Because public-opinion polling has become so pervasive, few people stop to think that it rests on a precarious foundation of public trust. If people don't want to answer the survey questions, they don't have to. They can simply hang up. And this is happening more and more, according to experts in the field.
A lot of factors contribute to this phenomenon. Some are social or cultural. Many Americans are jaded about the whole idea of polling, feeling that measures of public opinion play too big a role in politics and policymaking.
The idea that answering a pollster's questions can be a form of civic participation also may have faded. The pioneers of polling, like George Gallup, saw their work as an expansion of democracy. Indeed, the information gathered from surveys unquestionably has made politicians more responsive to the people's will.

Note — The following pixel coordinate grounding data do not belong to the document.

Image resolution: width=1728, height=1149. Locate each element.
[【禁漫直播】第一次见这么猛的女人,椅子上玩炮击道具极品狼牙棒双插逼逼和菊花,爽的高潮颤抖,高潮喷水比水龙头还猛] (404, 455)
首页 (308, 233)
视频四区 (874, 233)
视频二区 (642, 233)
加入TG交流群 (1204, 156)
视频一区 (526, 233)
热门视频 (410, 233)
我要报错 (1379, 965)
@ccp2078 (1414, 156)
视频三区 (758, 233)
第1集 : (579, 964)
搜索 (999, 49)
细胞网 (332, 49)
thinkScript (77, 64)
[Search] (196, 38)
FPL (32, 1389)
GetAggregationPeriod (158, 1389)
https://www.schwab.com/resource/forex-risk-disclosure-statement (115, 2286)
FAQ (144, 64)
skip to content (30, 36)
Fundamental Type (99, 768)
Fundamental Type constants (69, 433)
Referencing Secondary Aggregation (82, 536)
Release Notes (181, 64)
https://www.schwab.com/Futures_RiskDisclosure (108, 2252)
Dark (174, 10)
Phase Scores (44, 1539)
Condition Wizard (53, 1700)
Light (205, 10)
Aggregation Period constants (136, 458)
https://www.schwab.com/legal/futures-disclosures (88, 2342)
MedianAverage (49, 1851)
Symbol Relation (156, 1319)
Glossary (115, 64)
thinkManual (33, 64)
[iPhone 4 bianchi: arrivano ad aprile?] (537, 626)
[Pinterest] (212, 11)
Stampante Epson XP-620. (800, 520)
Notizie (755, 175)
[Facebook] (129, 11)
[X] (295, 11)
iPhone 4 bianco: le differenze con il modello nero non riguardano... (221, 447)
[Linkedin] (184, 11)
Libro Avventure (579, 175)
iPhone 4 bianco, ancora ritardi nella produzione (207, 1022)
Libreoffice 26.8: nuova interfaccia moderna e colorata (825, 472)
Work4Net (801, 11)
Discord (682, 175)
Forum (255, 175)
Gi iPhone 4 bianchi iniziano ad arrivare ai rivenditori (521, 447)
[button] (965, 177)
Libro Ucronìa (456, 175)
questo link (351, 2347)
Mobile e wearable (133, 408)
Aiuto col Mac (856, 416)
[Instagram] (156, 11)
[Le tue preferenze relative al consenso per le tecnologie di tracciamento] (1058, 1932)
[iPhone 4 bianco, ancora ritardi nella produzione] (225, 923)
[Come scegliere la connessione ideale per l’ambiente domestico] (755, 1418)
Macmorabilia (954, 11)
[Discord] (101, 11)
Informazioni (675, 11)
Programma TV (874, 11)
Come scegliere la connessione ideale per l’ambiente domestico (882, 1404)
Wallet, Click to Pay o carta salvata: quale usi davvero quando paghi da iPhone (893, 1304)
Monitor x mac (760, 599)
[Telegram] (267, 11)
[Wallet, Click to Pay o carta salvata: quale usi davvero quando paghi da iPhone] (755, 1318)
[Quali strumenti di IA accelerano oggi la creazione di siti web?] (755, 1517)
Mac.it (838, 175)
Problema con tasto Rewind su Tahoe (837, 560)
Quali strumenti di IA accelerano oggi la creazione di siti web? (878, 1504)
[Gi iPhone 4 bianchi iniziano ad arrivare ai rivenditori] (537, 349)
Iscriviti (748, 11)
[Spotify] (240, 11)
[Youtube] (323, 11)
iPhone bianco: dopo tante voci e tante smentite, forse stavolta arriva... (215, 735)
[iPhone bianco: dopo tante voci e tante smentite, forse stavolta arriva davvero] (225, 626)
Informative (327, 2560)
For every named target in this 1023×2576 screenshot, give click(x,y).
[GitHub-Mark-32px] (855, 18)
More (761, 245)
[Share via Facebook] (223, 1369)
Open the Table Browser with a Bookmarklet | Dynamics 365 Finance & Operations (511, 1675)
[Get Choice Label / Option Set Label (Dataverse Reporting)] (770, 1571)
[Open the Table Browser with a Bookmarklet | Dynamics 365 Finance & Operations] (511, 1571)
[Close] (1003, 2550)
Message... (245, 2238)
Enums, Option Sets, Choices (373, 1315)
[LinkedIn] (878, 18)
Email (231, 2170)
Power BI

But polls will cease to have much value if people cease to trust them and those who conduct them. That's where so-called "push polls" come in. These are not real polls at all, but a campaign strategem whereby calls are made by people purporting to be conducting a survey, when their real purpose is to plant negative impressions about a political opponent. For example, a caller might ask how the voter's views might be affected if candidate "X" were known to be a pervert. That's oversimplified, but the basic idea is to sow a seed of doubt about someone.
The American Association of Political Consultants has condemned the practice, as have professional associations of poll takers. They understand that it threatens the legitimate polling their work depends on. The public's willingness to participate is already eroded by the factors mentioned above, as well as by abuses of the telephone medium by pitchsters who use a survey faade to engage potential customers. Push polling could be a final straw.
Beyond that, it's just plain dishonest. A basic rule of sound polling is clearly identifying the caller. If the call is political, the party or campaign should be identified immediately. Then the person picking up the phone knows what's going on.
Both Democratic and Republican Parties should join the professional associations in rejecting push polls. The Clinton campaign has done so. The Dole campaign, which is known to have used the technique during the primaries, has balked. If Dole's handlers, eyeing the character issue, are thinking this may be just too good a tool to cast off, they ought to think again. Use of push polling will taint the character of any campaign that indulges in it.